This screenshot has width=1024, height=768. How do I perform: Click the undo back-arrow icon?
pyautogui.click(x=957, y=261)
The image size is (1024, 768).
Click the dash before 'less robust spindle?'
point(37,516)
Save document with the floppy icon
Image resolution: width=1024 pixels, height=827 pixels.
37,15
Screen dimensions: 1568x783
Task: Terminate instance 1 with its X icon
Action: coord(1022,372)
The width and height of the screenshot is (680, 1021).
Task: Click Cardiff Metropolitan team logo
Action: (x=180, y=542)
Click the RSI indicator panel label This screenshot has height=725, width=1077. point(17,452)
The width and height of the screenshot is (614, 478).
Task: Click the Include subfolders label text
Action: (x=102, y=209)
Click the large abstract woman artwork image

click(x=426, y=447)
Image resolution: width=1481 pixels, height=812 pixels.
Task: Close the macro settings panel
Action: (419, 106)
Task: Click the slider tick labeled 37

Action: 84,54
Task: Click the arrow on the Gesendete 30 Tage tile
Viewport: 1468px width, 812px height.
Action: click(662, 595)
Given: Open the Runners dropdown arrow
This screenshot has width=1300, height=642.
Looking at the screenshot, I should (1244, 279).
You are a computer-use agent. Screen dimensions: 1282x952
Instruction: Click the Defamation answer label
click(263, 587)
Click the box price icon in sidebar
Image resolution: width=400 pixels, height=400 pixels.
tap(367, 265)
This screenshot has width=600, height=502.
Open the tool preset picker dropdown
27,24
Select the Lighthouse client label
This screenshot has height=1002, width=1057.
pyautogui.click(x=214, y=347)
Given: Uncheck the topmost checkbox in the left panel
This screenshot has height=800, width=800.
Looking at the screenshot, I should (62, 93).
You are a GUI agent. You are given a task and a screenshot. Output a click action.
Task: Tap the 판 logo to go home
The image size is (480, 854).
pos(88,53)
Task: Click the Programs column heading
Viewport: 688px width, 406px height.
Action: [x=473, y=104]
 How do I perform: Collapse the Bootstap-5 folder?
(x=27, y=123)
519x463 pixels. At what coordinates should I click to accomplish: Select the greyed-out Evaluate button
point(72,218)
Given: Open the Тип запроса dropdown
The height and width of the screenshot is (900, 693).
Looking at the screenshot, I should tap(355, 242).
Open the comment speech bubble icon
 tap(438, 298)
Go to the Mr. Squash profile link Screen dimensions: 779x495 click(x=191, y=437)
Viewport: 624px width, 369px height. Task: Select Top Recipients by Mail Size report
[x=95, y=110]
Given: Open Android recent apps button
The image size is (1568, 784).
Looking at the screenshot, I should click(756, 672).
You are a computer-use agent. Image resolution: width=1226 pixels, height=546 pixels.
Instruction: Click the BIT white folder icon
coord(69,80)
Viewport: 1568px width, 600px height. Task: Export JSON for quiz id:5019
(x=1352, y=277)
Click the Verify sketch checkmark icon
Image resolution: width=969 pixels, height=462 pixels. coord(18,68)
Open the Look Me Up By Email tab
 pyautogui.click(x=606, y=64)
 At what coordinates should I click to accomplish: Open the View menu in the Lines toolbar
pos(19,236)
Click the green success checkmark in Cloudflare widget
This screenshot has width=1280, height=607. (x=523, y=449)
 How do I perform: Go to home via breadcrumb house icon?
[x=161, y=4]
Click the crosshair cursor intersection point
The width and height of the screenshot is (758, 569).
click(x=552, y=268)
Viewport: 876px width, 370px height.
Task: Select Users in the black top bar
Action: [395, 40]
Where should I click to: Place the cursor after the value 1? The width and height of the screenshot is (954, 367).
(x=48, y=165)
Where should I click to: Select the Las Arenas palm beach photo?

·····

→ **TASK OBJECTIVE**
Repeat the data. Every word must match.

→ **FINAL ANSWER**
This screenshot has width=1024, height=768. How do I perform: Click the undo back-arrow icon?
pyautogui.click(x=957, y=261)
The image size is (1024, 768).
Click the dash before 'less robust spindle?'
point(37,516)
Save document with the floppy icon
Image resolution: width=1024 pixels, height=827 pixels.
37,15
Screen dimensions: 1568x783
Task: Terminate instance 1 with its X icon
Action: coord(1022,372)
The width and height of the screenshot is (680, 1021).
Task: Click Cardiff Metropolitan team logo
Action: (x=180, y=542)
Click the RSI indicator panel label This screenshot has height=725, width=1077. point(17,452)
The width and height of the screenshot is (614, 478).
Task: Click the Include subfolders label text
Action: (x=102, y=209)
Click the large abstract woman artwork image

click(x=426, y=447)
Image resolution: width=1481 pixels, height=812 pixels.
Task: Close the macro settings panel
Action: (419, 106)
Task: Click the slider tick labeled 37

Action: 84,54
Task: Click the arrow on the Gesendete 30 Tage tile
Viewport: 1468px width, 812px height.
Action: click(662, 595)
Given: Open the Runners dropdown arrow
This screenshot has width=1300, height=642.
Looking at the screenshot, I should (1244, 279).
You are a computer-use agent. Screen dimensions: 1282x952
Instruction: Click the Defamation answer label
click(263, 587)
Click the box price icon in sidebar
Image resolution: width=400 pixels, height=400 pixels.
tap(367, 265)
This screenshot has width=600, height=502.
Open the tool preset picker dropdown
27,24
Select the Lighthouse client label
This screenshot has height=1002, width=1057.
pyautogui.click(x=214, y=347)
Given: Uncheck the topmost checkbox in the left panel
This screenshot has height=800, width=800.
Looking at the screenshot, I should (62, 93).
You are a GUI agent. You are given a task and a screenshot. Output a click action.
Task: Tap the 판 logo to go home
The image size is (480, 854).
pos(88,53)
Task: Click the Programs column heading
Viewport: 688px width, 406px height.
Action: [x=473, y=104]
 How do I perform: Collapse the Bootstap-5 folder?
(x=27, y=123)
519x463 pixels. At what coordinates should I click to accomplish: Select the greyed-out Evaluate button
point(72,218)
Given: Open the Тип запроса dropdown
The height and width of the screenshot is (900, 693).
Looking at the screenshot, I should tap(355, 242).
Open the comment speech bubble icon
 tap(438, 298)
Go to the Mr. Squash profile link Screen dimensions: 779x495 click(x=191, y=437)
Viewport: 624px width, 369px height. Task: Select Top Recipients by Mail Size report
[x=95, y=110]
Given: Open Android recent apps button
The image size is (1568, 784).
Looking at the screenshot, I should click(756, 672).
You are a computer-use agent. Image resolution: width=1226 pixels, height=546 pixels.
Instruction: Click the BIT white folder icon
coord(69,80)
Viewport: 1568px width, 600px height. Task: Export JSON for quiz id:5019
(x=1352, y=277)
Click the Verify sketch checkmark icon
Image resolution: width=969 pixels, height=462 pixels. coord(18,68)
Open the Look Me Up By Email tab
 pyautogui.click(x=606, y=64)
 At what coordinates should I click to accomplish: Open the View menu in the Lines toolbar
pos(19,236)
Click the green success checkmark in Cloudflare widget
This screenshot has width=1280, height=607. (x=523, y=449)
 How do I perform: Go to home via breadcrumb house icon?
[x=161, y=4]
Click the crosshair cursor intersection point
The width and height of the screenshot is (758, 569).
click(x=552, y=268)
Viewport: 876px width, 370px height.
Task: Select Users in the black top bar
Action: [395, 40]
Where should I click to: Place the cursor after the value 1? The width and height of the screenshot is (954, 367).
(x=48, y=165)
Where should I click to: Select the Las Arenas palm beach photo?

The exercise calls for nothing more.